# [What is needed]
In the records below, the line with "Given: Click the VPW stock ticker" and every line after it must be written out exactly; no pictures belong in the result.

### Exercise material

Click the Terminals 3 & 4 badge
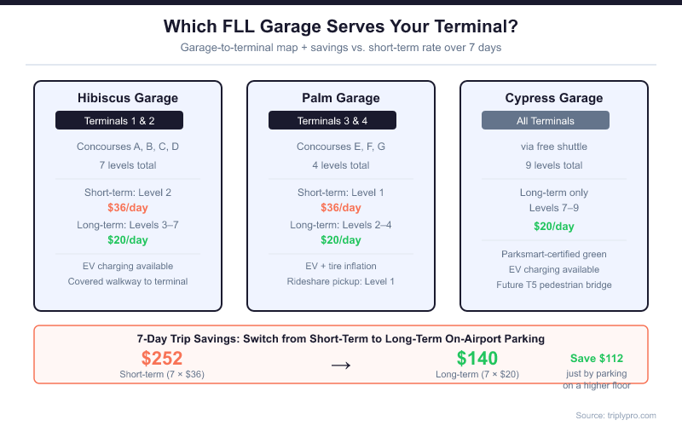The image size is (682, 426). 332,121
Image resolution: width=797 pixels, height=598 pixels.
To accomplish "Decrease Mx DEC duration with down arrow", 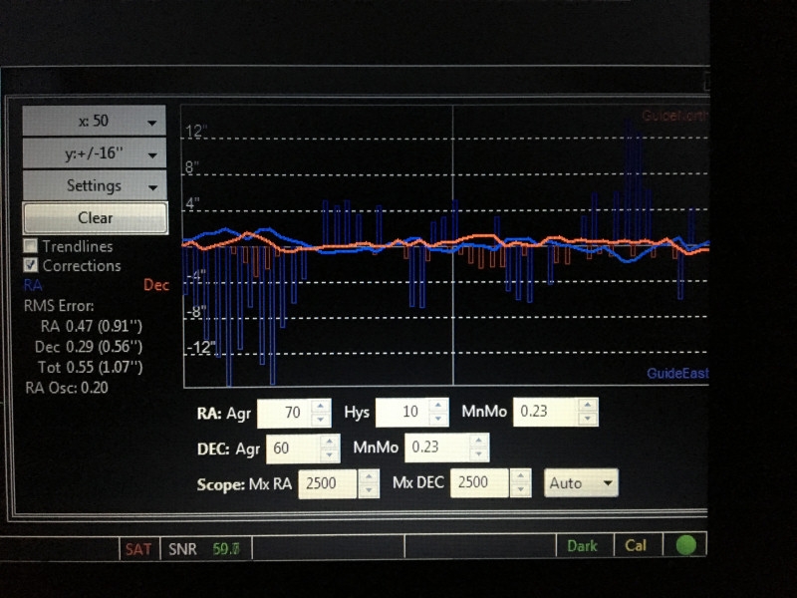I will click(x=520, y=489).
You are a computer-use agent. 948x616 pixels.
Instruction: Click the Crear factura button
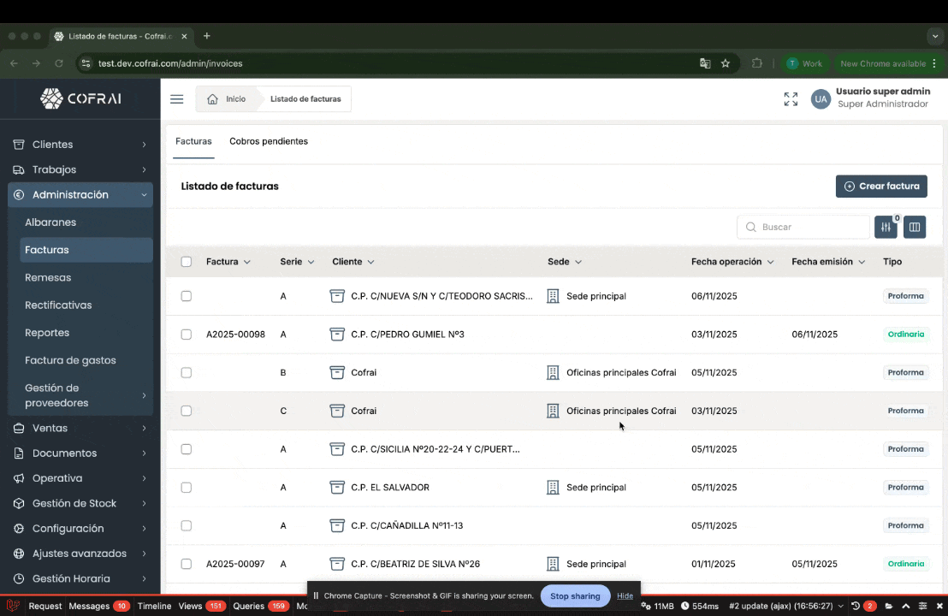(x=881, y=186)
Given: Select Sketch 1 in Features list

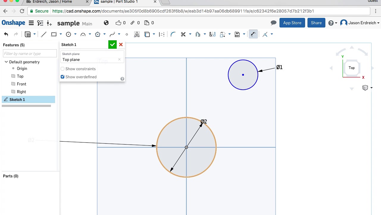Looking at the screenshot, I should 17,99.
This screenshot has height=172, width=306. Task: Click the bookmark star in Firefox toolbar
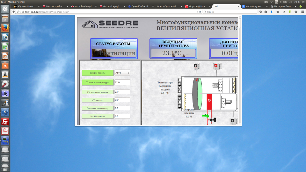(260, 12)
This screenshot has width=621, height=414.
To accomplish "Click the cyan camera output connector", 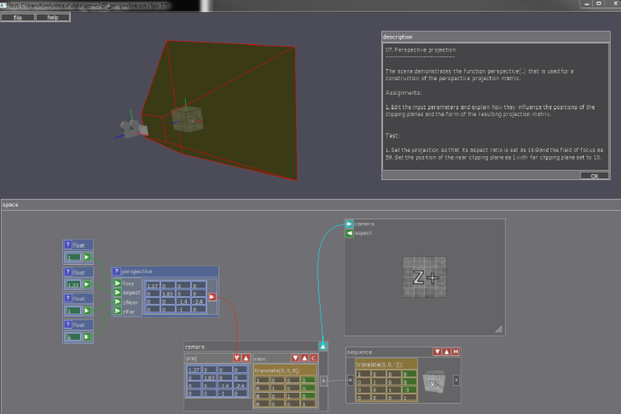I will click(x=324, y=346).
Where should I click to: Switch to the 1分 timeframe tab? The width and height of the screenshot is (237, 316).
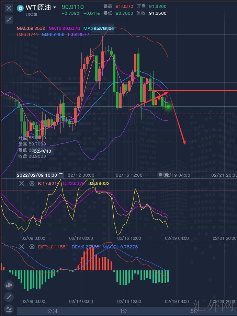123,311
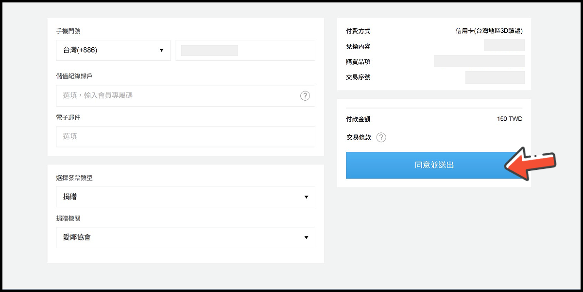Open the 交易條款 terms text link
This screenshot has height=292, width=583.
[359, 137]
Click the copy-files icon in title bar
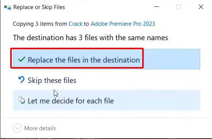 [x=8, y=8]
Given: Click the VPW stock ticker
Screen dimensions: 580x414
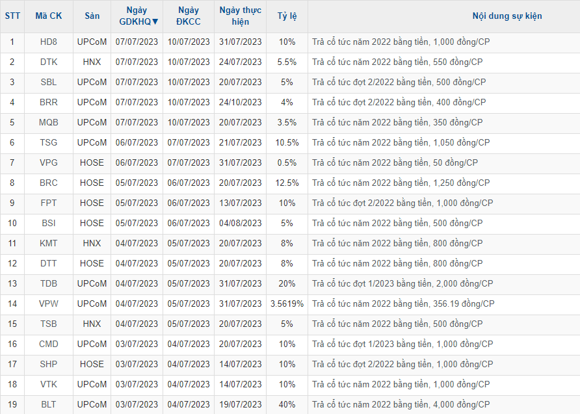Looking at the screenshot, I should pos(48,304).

######

# [Task output]
Given: Click the VPW stock ticker
Screen dimensions: 580x414
Looking at the screenshot, I should pos(48,304).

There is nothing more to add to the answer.